*What is expected*: Among the lines below, copy each one in which "Given" appears.

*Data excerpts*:

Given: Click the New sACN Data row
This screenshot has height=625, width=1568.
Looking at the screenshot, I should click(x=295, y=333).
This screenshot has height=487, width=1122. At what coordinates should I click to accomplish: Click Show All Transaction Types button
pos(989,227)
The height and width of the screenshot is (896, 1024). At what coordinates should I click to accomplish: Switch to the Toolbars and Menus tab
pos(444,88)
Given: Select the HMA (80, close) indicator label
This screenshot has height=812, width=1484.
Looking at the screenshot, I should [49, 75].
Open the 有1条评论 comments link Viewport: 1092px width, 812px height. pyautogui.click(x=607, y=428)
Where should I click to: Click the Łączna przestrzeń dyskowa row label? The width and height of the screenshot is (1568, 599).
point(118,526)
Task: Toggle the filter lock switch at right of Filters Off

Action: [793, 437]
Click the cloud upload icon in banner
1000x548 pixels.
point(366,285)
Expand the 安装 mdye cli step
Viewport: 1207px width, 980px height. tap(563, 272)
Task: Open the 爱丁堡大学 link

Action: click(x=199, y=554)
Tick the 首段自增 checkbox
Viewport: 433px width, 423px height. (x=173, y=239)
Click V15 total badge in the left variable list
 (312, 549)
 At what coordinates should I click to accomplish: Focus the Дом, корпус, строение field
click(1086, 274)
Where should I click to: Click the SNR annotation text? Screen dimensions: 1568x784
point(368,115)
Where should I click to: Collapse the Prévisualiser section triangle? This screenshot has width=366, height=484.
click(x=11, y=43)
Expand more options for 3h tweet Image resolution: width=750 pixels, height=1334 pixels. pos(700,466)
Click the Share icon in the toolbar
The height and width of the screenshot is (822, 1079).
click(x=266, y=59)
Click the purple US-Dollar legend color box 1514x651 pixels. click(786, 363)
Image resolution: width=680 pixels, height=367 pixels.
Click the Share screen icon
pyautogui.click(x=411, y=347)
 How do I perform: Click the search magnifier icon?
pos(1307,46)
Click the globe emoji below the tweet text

*Exercise solution*:
Given: Click the New sACN Data row
Given: Select the HMA (80, close) indicator label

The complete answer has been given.